__PROBLEM DETAILS__:
Where the string "plus" occurs in a line of the data below, that line should be copied.

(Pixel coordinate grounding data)

----------

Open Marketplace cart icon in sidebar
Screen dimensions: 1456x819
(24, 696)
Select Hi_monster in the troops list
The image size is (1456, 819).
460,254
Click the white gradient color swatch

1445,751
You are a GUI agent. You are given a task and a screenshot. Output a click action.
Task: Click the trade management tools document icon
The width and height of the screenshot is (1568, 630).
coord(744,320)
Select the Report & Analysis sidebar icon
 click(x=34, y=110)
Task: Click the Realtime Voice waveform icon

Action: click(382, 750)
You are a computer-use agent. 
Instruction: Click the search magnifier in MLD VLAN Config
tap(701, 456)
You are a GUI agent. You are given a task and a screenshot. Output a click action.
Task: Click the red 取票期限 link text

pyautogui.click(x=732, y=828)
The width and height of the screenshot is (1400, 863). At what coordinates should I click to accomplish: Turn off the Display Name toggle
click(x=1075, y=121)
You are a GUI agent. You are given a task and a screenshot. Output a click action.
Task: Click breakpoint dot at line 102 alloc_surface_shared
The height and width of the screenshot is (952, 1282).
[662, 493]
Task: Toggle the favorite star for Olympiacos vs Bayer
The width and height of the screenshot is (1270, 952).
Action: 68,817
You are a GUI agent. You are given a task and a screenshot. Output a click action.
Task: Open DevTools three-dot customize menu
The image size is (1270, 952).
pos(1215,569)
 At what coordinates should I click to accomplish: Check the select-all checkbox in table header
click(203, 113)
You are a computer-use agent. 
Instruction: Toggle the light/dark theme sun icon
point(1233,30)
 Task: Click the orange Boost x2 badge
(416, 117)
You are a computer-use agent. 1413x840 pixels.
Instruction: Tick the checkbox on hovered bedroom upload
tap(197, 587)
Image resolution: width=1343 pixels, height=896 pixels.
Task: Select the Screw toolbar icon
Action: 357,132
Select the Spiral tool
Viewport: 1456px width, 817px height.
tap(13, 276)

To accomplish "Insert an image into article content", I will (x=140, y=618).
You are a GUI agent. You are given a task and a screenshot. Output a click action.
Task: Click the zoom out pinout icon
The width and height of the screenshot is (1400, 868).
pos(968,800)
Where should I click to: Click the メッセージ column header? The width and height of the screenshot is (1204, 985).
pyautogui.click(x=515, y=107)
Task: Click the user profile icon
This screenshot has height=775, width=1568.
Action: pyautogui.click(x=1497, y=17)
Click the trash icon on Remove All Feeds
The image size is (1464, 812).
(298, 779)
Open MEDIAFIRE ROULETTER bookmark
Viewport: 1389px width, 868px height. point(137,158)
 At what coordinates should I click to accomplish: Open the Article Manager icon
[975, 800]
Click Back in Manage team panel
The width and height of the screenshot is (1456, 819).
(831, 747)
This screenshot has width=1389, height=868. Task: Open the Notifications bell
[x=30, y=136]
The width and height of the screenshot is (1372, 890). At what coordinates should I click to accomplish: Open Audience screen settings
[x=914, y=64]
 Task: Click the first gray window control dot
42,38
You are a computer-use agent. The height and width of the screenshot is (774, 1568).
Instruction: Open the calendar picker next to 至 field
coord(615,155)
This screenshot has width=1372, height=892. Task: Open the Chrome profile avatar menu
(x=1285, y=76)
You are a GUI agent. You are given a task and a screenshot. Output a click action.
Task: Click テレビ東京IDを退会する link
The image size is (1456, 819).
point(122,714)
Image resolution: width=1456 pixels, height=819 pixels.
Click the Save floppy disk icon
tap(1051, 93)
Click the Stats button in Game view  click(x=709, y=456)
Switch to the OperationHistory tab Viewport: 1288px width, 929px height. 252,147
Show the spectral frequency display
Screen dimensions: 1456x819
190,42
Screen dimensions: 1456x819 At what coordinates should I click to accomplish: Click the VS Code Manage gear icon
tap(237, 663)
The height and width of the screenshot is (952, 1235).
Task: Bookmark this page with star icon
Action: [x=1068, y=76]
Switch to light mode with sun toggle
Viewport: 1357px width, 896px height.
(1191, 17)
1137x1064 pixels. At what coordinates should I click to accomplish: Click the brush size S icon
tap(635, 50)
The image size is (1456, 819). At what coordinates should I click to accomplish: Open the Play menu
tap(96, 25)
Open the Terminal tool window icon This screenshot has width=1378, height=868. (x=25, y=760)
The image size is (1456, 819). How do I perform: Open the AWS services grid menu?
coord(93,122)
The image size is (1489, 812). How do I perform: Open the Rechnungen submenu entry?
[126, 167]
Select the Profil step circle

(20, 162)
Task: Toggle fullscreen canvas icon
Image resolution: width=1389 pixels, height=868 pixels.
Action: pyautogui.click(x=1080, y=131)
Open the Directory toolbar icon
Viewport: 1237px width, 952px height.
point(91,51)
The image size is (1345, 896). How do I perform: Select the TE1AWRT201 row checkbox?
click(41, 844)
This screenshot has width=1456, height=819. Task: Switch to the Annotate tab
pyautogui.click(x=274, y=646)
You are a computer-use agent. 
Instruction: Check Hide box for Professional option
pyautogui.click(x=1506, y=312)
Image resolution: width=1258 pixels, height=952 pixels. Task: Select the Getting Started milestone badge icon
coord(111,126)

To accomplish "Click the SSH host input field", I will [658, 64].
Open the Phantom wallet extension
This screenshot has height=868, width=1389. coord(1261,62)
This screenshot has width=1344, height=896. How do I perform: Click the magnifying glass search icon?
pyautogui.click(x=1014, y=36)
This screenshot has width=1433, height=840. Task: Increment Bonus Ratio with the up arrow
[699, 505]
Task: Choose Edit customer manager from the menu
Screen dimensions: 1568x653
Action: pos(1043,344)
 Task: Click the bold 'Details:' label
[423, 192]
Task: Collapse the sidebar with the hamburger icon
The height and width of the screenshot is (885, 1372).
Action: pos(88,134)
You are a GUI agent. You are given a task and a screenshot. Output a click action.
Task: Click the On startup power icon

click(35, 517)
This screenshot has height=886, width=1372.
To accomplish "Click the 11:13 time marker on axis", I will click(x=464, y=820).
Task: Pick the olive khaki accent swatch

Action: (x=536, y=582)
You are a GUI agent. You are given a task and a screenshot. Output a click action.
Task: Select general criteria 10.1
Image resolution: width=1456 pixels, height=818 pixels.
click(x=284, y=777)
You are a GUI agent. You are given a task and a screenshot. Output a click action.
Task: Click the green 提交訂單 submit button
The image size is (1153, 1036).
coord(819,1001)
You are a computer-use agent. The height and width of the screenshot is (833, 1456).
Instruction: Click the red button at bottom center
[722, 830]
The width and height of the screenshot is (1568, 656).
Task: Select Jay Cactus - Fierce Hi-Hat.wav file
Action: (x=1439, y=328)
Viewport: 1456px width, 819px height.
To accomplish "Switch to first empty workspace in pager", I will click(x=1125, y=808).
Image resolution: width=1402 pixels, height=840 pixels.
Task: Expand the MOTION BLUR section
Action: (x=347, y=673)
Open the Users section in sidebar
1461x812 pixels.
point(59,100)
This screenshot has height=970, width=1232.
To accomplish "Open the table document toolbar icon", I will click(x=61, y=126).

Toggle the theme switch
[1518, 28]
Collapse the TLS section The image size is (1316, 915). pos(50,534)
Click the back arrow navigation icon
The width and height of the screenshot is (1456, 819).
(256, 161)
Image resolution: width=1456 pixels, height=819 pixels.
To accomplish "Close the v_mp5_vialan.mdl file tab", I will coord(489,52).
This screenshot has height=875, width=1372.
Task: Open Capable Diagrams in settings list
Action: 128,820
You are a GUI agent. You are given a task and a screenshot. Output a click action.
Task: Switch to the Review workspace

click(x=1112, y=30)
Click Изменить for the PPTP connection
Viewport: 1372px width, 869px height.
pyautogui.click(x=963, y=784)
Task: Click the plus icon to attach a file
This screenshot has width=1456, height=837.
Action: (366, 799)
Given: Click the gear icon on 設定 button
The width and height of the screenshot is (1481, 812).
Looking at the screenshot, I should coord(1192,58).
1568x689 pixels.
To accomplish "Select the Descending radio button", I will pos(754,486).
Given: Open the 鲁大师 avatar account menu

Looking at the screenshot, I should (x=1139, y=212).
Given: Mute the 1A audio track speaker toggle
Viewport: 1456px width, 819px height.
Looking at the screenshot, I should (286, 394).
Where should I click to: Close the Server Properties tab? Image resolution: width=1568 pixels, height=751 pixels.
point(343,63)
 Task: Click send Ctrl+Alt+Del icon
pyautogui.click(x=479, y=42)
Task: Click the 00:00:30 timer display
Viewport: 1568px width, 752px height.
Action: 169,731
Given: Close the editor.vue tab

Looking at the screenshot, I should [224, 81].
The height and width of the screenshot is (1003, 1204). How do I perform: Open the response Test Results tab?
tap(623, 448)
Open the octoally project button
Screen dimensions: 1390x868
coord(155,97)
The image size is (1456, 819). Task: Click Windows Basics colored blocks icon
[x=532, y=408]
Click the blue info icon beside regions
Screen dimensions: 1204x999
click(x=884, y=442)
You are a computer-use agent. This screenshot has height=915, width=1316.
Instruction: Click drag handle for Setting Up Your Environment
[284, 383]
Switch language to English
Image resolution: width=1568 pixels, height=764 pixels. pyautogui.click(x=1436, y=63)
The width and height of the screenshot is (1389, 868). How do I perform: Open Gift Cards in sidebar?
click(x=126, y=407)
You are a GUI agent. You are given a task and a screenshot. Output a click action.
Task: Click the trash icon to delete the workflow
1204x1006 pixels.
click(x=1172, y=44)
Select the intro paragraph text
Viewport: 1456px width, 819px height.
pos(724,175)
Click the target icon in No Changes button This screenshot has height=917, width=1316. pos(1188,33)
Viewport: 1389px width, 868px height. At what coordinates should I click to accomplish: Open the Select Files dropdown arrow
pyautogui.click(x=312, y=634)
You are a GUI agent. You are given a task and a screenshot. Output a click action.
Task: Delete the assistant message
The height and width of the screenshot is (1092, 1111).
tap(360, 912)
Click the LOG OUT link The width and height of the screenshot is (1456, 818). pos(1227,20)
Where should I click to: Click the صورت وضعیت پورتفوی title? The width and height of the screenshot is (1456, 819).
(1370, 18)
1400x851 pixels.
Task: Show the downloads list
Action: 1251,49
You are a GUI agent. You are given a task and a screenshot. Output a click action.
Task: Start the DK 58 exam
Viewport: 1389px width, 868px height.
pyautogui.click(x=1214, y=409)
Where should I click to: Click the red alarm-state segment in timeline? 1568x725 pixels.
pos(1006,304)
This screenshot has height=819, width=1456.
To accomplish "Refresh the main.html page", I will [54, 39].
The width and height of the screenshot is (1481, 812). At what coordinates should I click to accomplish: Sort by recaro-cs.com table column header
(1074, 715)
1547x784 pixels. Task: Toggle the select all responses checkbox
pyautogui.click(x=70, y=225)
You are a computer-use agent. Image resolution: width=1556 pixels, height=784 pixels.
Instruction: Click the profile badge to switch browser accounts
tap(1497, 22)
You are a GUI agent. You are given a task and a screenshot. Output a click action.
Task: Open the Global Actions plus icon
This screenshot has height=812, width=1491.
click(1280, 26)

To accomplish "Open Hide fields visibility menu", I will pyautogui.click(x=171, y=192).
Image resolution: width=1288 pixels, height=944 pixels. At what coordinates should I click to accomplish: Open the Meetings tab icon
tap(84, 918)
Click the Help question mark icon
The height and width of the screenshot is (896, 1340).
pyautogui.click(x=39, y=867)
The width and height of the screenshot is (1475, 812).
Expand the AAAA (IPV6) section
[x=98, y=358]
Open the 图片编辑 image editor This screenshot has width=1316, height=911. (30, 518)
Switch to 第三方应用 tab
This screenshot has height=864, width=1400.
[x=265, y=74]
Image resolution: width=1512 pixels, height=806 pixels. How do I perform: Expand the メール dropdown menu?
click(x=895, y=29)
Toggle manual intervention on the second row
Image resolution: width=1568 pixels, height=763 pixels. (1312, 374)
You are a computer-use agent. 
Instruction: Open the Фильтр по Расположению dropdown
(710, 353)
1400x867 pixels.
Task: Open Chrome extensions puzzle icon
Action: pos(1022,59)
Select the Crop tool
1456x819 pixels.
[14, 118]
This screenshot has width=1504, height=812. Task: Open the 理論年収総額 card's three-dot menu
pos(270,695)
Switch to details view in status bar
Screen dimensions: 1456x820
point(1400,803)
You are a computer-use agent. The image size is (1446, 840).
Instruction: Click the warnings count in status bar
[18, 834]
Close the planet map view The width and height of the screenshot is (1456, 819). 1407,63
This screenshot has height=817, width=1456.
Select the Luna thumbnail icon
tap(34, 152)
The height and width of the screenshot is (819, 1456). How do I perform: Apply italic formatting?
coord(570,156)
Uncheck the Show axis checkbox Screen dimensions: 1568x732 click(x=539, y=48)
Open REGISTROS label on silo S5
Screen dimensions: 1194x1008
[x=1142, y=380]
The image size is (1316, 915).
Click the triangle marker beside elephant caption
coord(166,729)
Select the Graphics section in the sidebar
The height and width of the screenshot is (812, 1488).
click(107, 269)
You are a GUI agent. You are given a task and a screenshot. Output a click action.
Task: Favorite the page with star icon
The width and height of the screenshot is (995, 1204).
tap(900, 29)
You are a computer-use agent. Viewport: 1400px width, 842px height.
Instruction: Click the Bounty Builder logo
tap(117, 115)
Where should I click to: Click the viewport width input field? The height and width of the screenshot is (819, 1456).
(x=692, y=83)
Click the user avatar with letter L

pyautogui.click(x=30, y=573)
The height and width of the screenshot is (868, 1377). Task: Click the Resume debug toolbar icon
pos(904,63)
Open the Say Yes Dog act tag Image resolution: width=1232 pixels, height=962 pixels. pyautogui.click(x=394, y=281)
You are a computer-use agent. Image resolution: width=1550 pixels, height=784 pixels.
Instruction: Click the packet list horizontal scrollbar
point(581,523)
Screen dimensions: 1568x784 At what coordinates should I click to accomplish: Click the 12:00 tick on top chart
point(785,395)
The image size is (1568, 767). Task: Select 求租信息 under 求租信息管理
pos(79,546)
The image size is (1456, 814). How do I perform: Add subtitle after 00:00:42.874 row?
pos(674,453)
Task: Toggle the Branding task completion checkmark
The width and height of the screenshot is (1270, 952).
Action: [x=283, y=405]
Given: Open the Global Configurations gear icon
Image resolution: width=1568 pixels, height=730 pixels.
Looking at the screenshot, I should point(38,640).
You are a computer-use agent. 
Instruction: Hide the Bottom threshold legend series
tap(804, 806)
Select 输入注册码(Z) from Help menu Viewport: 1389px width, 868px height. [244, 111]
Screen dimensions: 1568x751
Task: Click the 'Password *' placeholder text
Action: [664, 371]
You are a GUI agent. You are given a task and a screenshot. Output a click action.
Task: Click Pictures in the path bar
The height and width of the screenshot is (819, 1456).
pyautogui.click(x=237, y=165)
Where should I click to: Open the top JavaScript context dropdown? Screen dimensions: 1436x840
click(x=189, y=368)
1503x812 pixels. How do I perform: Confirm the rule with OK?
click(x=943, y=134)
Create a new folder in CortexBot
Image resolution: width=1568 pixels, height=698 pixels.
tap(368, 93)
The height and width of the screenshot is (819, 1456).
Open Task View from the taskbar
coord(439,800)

----------

__RESPONSE TO THE TASK__:
Task: Click the plus icon to attach a file
Task: Open the Global Actions plus icon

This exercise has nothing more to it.